_About this task_
Please repeat the lines below, exactly and only, from the one that holds "Rat (20, 217)" through the one that holds "[Search] (147, 17)".

Saved data entries
-- Opening Marker --

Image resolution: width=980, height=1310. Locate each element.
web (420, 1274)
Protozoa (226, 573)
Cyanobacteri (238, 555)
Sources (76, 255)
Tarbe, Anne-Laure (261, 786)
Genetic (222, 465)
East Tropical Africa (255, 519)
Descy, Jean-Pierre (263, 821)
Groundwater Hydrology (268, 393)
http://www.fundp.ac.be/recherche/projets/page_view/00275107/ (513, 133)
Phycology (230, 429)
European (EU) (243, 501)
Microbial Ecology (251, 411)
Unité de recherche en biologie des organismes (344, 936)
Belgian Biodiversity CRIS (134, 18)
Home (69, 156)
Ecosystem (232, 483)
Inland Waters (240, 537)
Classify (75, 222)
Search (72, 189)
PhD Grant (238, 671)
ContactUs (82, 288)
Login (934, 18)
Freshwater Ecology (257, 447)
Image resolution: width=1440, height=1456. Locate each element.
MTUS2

-- Closing Marker --
-- Opening Marker --

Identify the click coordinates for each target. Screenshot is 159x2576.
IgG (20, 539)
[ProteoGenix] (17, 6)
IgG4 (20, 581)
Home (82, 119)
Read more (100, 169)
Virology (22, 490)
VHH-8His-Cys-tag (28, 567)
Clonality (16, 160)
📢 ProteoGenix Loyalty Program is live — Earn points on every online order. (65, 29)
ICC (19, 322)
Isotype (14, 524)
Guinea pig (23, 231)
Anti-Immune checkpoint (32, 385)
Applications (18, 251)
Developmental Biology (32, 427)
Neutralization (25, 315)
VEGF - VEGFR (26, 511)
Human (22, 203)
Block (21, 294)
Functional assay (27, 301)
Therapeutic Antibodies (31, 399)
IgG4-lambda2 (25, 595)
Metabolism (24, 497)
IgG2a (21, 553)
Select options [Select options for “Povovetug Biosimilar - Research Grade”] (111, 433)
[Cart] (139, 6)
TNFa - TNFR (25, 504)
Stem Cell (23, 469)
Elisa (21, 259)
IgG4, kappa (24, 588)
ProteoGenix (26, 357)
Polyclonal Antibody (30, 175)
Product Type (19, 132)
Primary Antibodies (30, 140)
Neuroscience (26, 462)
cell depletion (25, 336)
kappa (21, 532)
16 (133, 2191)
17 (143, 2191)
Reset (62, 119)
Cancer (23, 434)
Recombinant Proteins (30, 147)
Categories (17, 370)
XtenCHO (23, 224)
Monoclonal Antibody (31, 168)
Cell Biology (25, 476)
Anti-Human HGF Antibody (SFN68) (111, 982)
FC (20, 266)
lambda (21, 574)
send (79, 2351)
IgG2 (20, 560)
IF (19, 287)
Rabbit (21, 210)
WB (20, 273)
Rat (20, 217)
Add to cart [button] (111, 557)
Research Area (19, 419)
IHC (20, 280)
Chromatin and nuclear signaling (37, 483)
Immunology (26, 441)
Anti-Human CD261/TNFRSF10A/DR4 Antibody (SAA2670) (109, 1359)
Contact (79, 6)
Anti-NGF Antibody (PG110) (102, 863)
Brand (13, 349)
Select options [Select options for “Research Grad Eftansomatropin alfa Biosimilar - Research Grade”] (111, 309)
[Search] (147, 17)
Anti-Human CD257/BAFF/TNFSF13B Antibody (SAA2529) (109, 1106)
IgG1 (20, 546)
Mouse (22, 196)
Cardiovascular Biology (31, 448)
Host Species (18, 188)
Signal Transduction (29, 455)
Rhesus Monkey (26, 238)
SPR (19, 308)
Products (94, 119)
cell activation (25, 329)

-- Closing Marker --

_Reply_
Rat (20, 217)
Add to cart [button] (111, 557)
Research Area (19, 419)
IHC (20, 280)
Chromatin and nuclear signaling (37, 483)
Immunology (26, 441)
Anti-Human CD261/TNFRSF10A/DR4 Antibody (SAA2670) (109, 1359)
Contact (79, 6)
Anti-NGF Antibody (PG110) (102, 863)
Brand (13, 349)
Select options [Select options for “Research Grad Eftansomatropin alfa Biosimilar - Research Grade”] (111, 309)
[Search] (147, 17)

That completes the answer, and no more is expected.